One only needs to imagine the Spanish philosopher Miguel de Unamuno (1864-1936) sitting comfortably in a high back chair grimacing, puffing over some of the historical and often quite vacuous anthro/philosophical renditions of man. Amongst these, Unamuno points out Aristotle’s notion of a featherless biped, Rousseau’s man as social-contractor, the Manchester school’s man as homo economicus, Linnaeus’ now household moniker homo sapiens, and some flagrantly comical entity described as the “vertical mammal.”
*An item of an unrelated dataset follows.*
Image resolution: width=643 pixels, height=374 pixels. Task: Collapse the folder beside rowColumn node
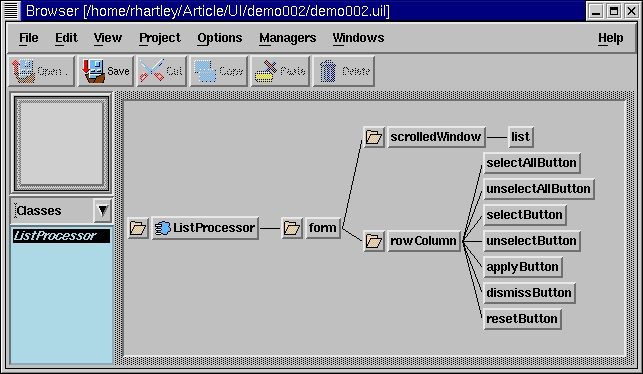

Besides being egregiously positivistic in make up, none of these naive descriptions leave an iota of possibility, of existential wiggle room for Unamuno’s – man in the street corner – who the Basque thinker rightly addresses as a singular, autonomous entity, one of flesh and bones. The author leers and scowls and scratches his head in discomfort.
On the opposite shore of this material rendition of man - nothing more than intimations of man from the outside – Unamuno struggles to depict man as a concrete, proto-Adamic man of flesh and blood. The latter signaling “you and I, that man yonder, all of us who walk firmly on the Earth” and who is the anti-thesis of the mere idea of man, what is essentially “a no-man.”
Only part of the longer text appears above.